Written problem 1:
Rewrite the paragraph of the Second Life article that begins "What happens is that we're watching consolidation happening" as a short bulleted list that keeps its main facts.
Written problem 2:
Carry on the Second Life article below from the point where it stops.

Extract provided:
** START **

Second Life: Towards Consolidation and Cloud Computing

A recent discussion on an article on PandoDaily explaining that Second Life “did not fail” provided many insightful comments on the current level of expectations by some of SL’s residents.

One of them has been on the SLogosphere for quite a while — a recurring meme, being repeated by all doomsayers, since it became quite clear that nobody can deny any longer that the Second Life Grid landmass is shrinking. And that means less income for Linden Lab. For a while, they will remain profitable, but there will be a tipping point. Perhaps well before that there might be a generalised panic; think of the following question: “When will Second Life become so small that you will make the decision to pack and go?”

It’s a worthwhile question to ask. Since I was used to a Second Life with less than a thousand regions and perhaps 5,000 residents, the “size” doesn’t matter so much for me. But different people have completely different expectations. So it’s reasonable to ask this question.

Now, some commenters on that are article might be mislead by the idea that “more people” means “more transactions”, and that “less land” means “less transactions”. As Catherine Fitzpatrick (handle: catfitz on Livefyre and elsewhere), much better known as Prokofy Neva, states, it was quite clever of Second Life’s creators to implement IP protection models and the ability to sell digital content safely and securely. But this should give people a hint why the “number of users” and the “landmass” are not directly related to “sales”. In fact, it’s all the other things that catfitz/Prok has mentioned — establishing relationships, the large number of participants in certain groups, and so forth, as well as a sense of confidence that the digital content economy actually works, that provides more sales (and no, it’s not the Marketplace).

What happens is that we’re watching consolidation happening: successful businesses are absorbing failing ones. The latter drop their land, so landmass shrinks. But the successful ones lose competition — or, by absorbing smaller (failing) ones, actually grow their content sales — so the result is more transactions. If we jump to a big brand shop in SL these days, we’ll see vendors from many different content creators, all under the same roof, brand, and even style, and sometimes we can see signs announcing that the brand owner is interested in “joining forces” with more designers. So we’re slowly moving away from the “single designer”-“single brand”-“single island” model (content creators have huge egos, and this is what everybody wanted: fame in SL!) and going towards the “single brand”-“multiple designers”-“possibly multiple islands” (but less than before!) model, where franchising a brand is now much more frequent than before.

** END **

Listed records:
** START **

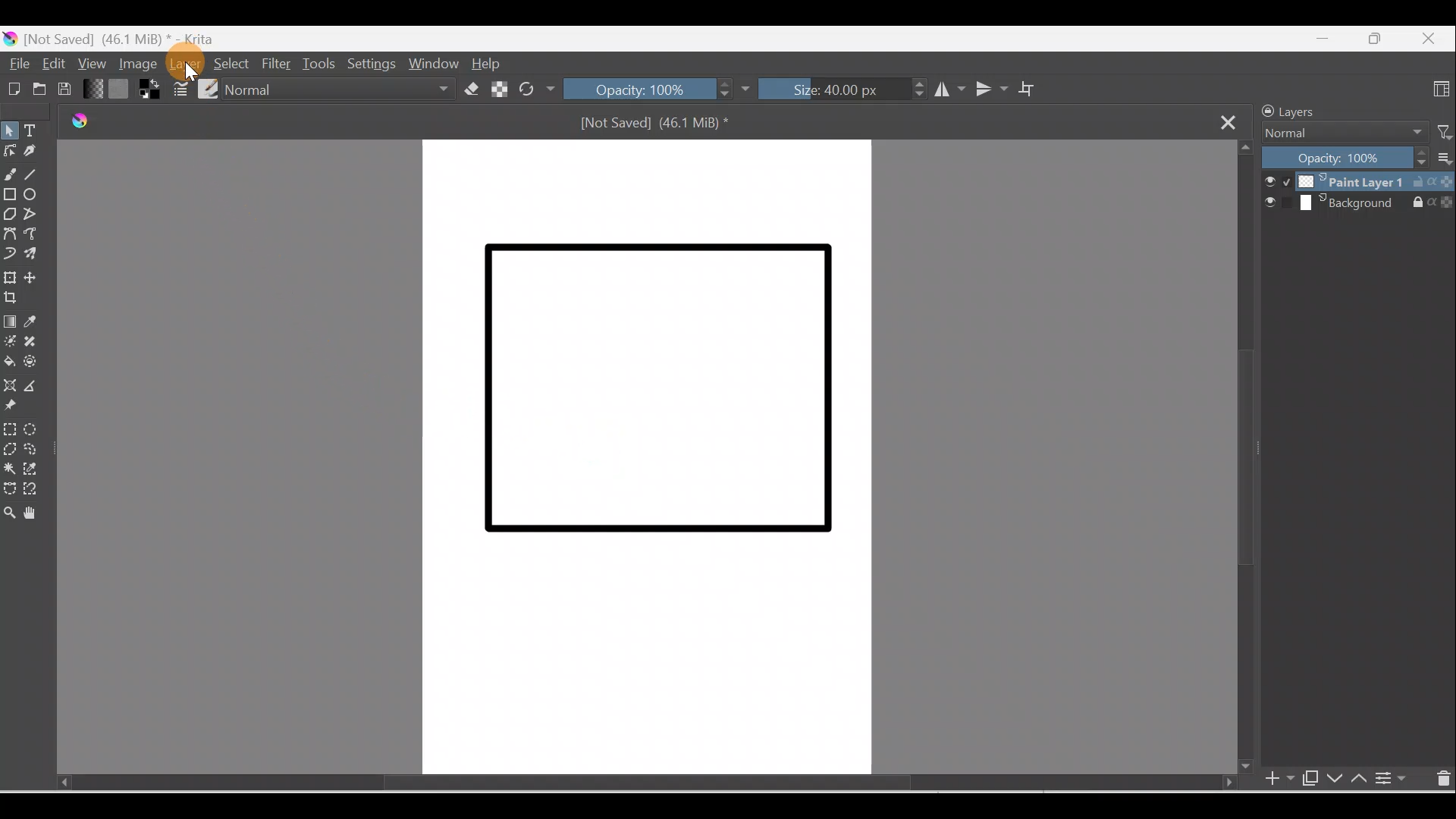  Describe the element at coordinates (32, 153) in the screenshot. I see `Calligraphy` at that location. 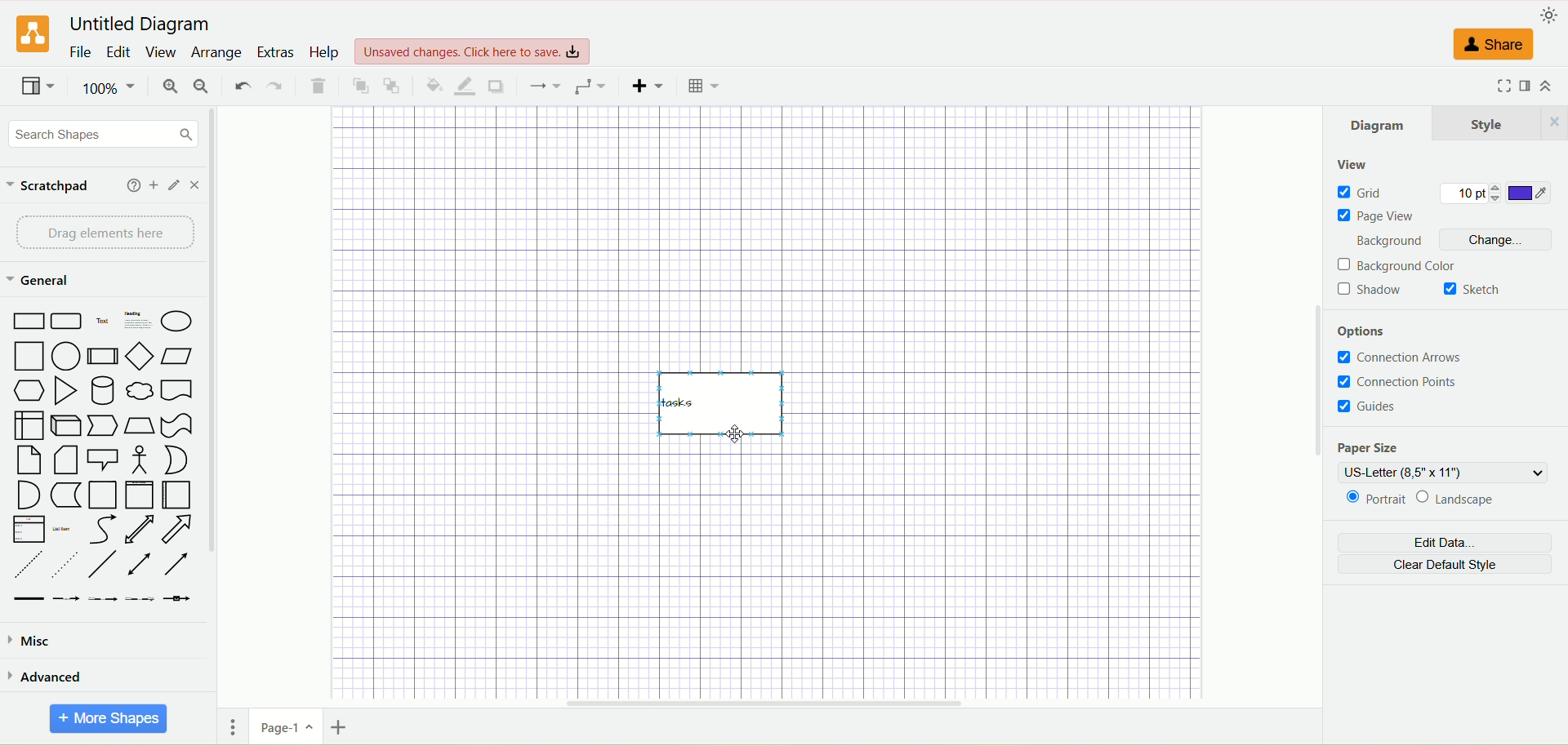 I want to click on Parallelogram, so click(x=176, y=356).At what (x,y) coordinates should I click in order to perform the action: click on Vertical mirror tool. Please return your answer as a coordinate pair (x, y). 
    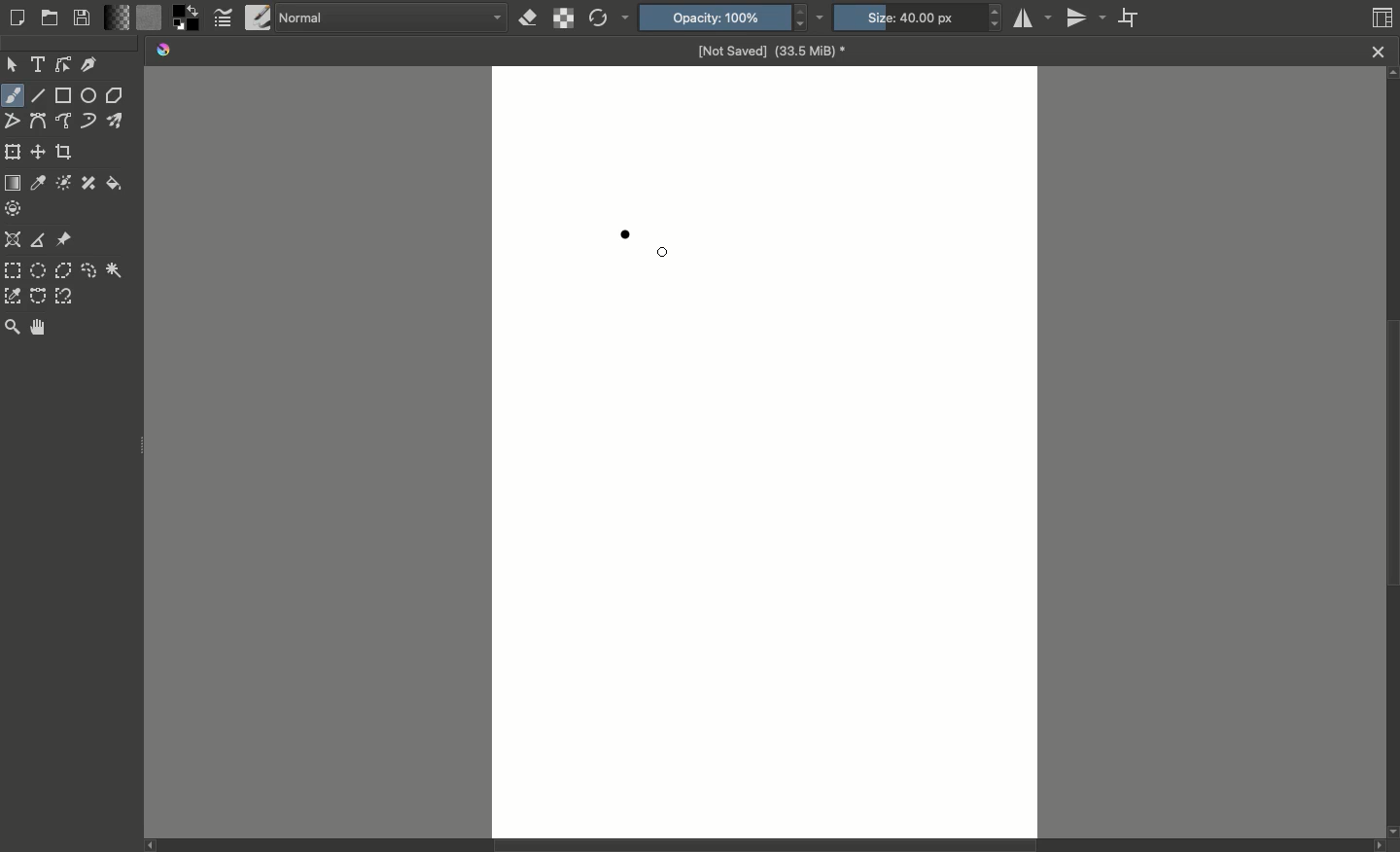
    Looking at the image, I should click on (1088, 17).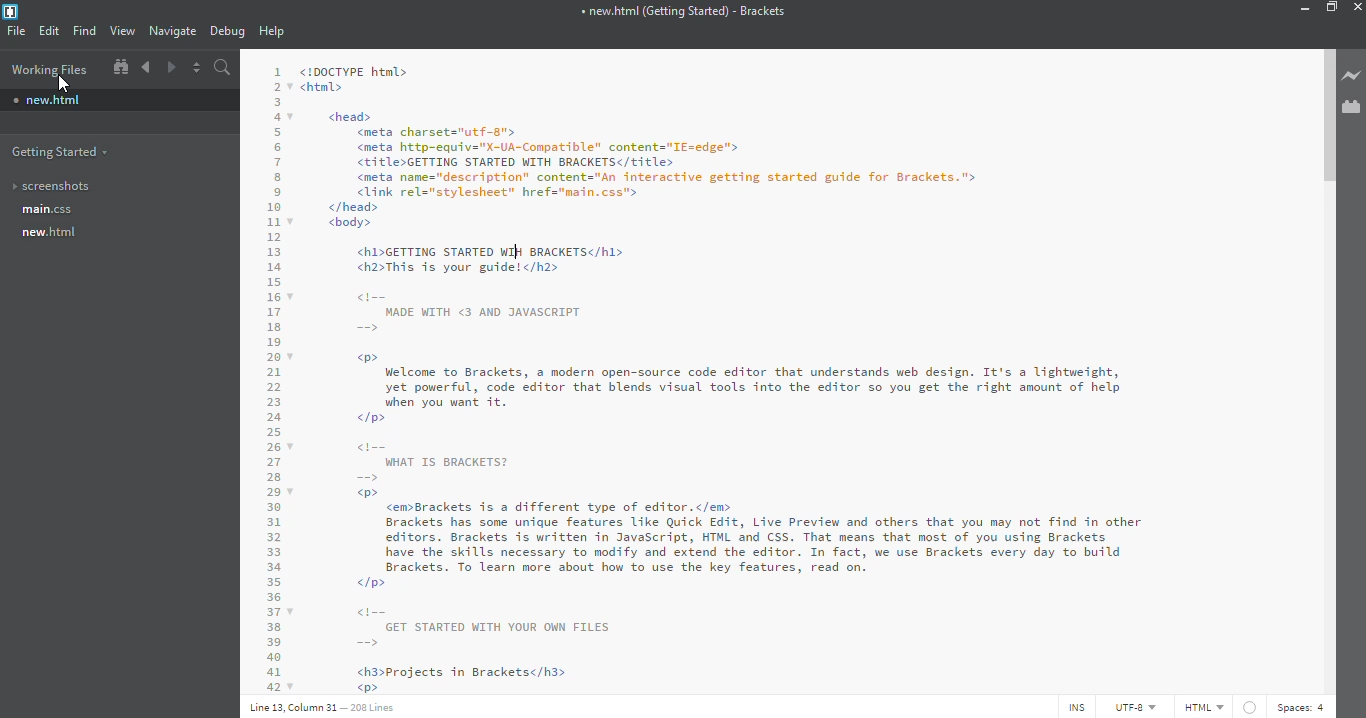 The height and width of the screenshot is (718, 1366). I want to click on search, so click(224, 67).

** END **

Result 1:
- Consolidation is under way: successful businesses are absorbing failing ones.
- The failing businesses drop their land, so the landmass shrinks.
- The successful businesses face less competition, or grow their content sales by absorbing smaller ones, so the overall result is more transactions.
- Big brand shops now carry vendors from many content creators under one roof, brand, and style. Some post signs saying the owner wants to "join forces" with more designers.
- The old "single designer, single brand, single island" model is giving way to "single brand, multiple designers, possibly multiple islands (but fewer than before)."
- Franchising a brand is now much more frequent than before.

Result 2:
This has a lot of implications. For the designers, it means deflating their ego a bit, in return of being part of a larger business which is more successful; but it also means less competition (and thus more sales). It means reduced costs: instead of being “forced” to buy their own islands and do their own promotion, now they rely on an overarching brand which promotes the shop and the brand first, and the designers next, but at a larger scale that the individual designers managed to attract. This, in turn, means more customers, more brand awareness, more sales.

But for Linden Lab it means less islands, and, as such, a smaller revenue — because, except for a small commission on the LindeX when money flows out of the economy, Linden Lab doesn’t directly benefit from a larger GNP. On one of my recent articles, at the bottom, I joined the suggestion made by some residents (which I first heard through Scarp Godenot) that LL could apply a sales tax to start benefitting directly from more overall sales, even if the landmass shrinks. My own suggestion is a bit more complex to allow for the psychological impact of taxes and I propose something akin to a “tax refund” to compensate for the effects… but I’m not going to repeat myself.

So, consolidation is the new trend (not really new, but perhaps more visible these days) which allows content creators to cut costs and increase sales. Successful businesses in Second Life are not stupid: they wish to cut down on unnecessary costs if they can. If three designers, each with their own island, barely manage to turn out a profit, instead create a joint brand and move to a single island, they can keep up the sales but drop the costs of two islands. With part of that money they can spend in more promotion mechanisms and even increase sales further. They can even lower the prices, become more competitive that way, attract even more customers, and expand their market share at the cost of kicking smaller content creators out of business (or absorb them under their new brand). So, overall, everybody wins — except a few content creators who utterly refuse to “join forces” with anyone else, and, of course, Linden Lab, who see a lower income from less islands. The side effect, of course, is a reducing landmass, which has a large psychological effect…

This, in fact, replicates exactly what happens in real life, where we moved from Mom & Dad neighbourhood shops to huge retail shops and megamalls. The principle is exactly the same. And this ties neatly into catfitz’s last paragraph: why don’t people study this effect further? Well, it’s not true it’s not being studied — it is, but it could be more! — but let me quote (by heart) what Castronova once said, when he was asked why he didn’t study Second Life as deeply as he studied other virtual economies: it’s just too similar to real life to be “interesting”.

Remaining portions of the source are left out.